__DO THIS__
Put the rows below into a JSON list of strings, one string for each line, skipping blank lines. Leave the pictures out.

__LISTED RECORDS__
----
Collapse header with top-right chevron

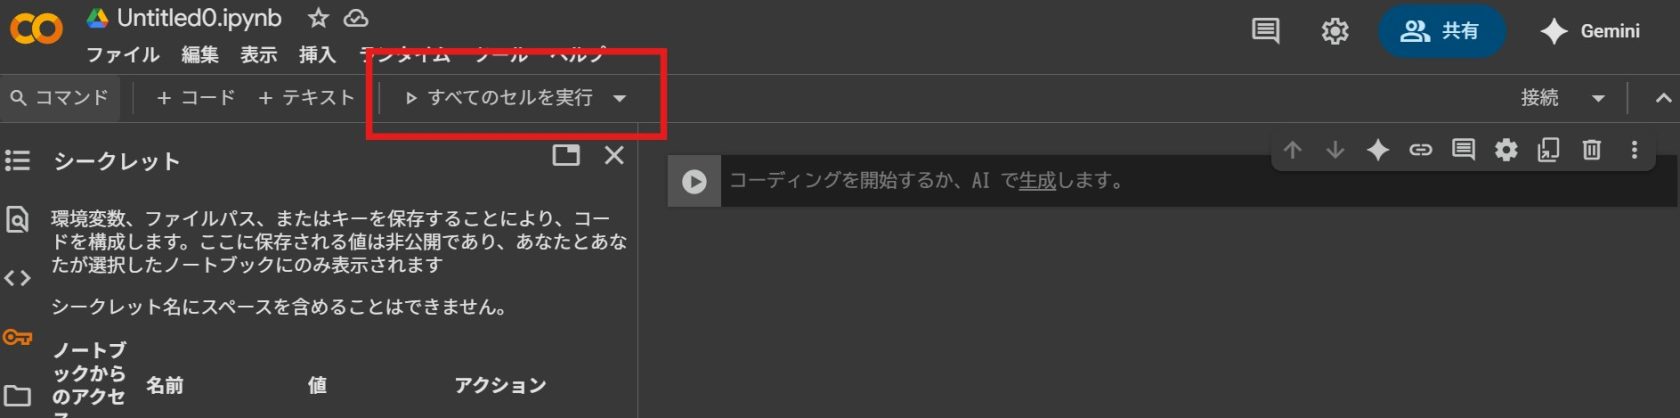click(1663, 98)
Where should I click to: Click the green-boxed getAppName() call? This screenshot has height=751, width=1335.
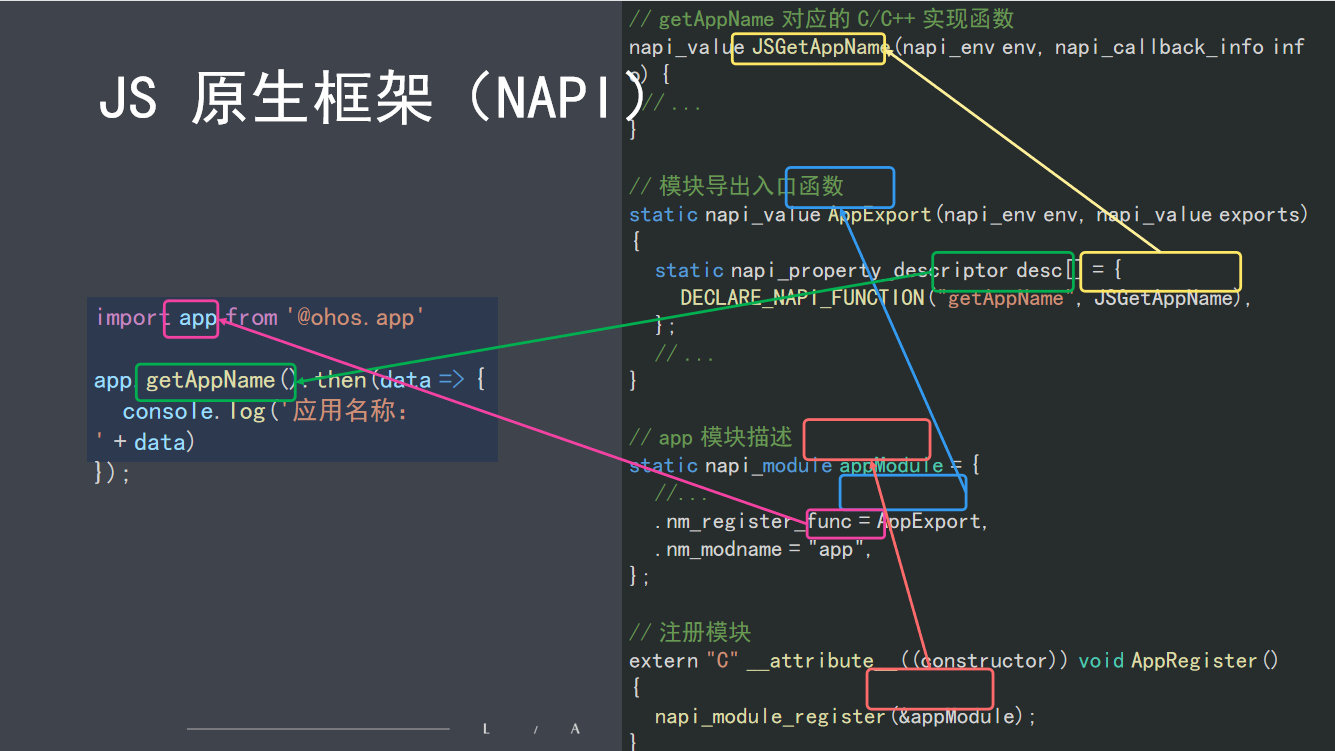(215, 380)
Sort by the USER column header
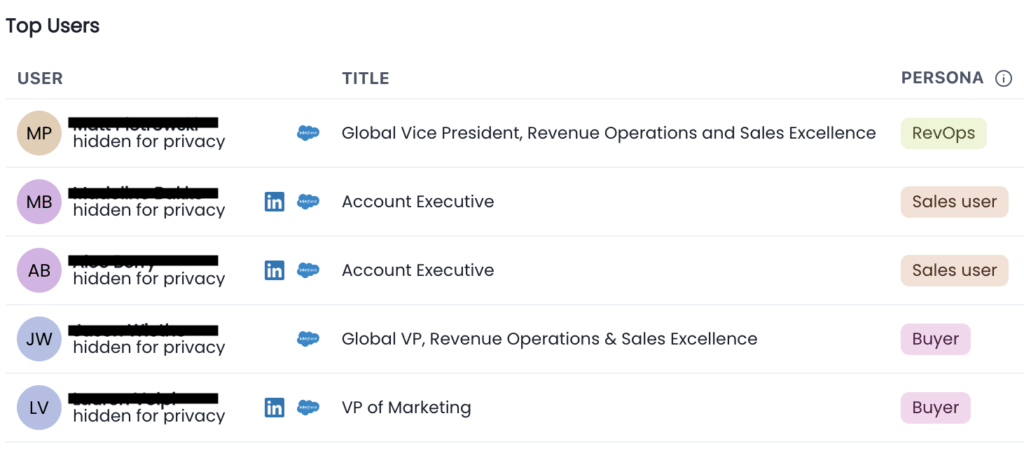The width and height of the screenshot is (1024, 472). (x=40, y=78)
----
__SOLUTION TO THE PROBLEM__
[
  "Collapse header with top-right chevron",
  "click(1663, 98)",
  "Where should I click to: Click the green-boxed getAppName() call? This screenshot has height=751, width=1335.",
  "(215, 380)",
  "Sort by the USER column header",
  "The width and height of the screenshot is (1024, 472). (x=40, y=78)"
]